The foreign ministers of the European Union will meet with representatives of Arab countries in Barcelona on Monday to discuss how to bring an end to the humanitarian catastrophe being caused by the war between Israel and Hamas, and to draw up a road map for the future of the Gaza strip and Palestine when the guns fall silent. The forum of the Union for the Mediterranean (UfM), an organization dedicated to fostering cooperation between EU countries and those on the southern shores of the Mediterranean and whose discussions are usually of a technical nature, will this time be a space for high-level political dialogue on a war that threatens to spread throughout the region and is already widening the gulf between the West and Muslim countries.
The guest of honor at the meeting is the Saudi Arabian Minister of Foreign Affairs, Prince Faisal bin Farhan, who is not a member of the UfM but will lay out the conclusions of the summit held between Arab and Islamic countries on November 11 in Riyadh and who will speak on behalf of the Arab-Islamic ministerial committee. The Riyadh meeting was attended, among many others, by Iranian President Ebrahim Raisi, who visited the Saudi kingdom for the first time after the recent reconciliation between the two countries, which was mediated by China.

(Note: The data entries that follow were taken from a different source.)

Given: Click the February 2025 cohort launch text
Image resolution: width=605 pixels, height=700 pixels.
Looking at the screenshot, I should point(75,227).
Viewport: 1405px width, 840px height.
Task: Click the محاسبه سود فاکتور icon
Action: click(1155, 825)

The Barcelona meeting, which brings together 43 countries, is expected to break the record for participation in this type of forum, with 27 delegations represented at ministerial level. Among the European ministers who have confirmed their attendance are those of France, Germany, Italy, Belgium, Ireland, and Portugal, while representing the Arab nations will be the heads of diplomacy of Jordan — which co-chairs the UfM — Egypt, Turkey, Tunisia, Lebanon, and Morocco, as well as the Palestinian National Authority (PNA).
The most notable absentee will be Israel, which announced last Thursday that it would leave its seat empty claiming that the agenda of the meeting had been altered, without consultation, to focus on the Gaza war, posing the risk that it would become a trap against the government of Benjamin Netanyahu.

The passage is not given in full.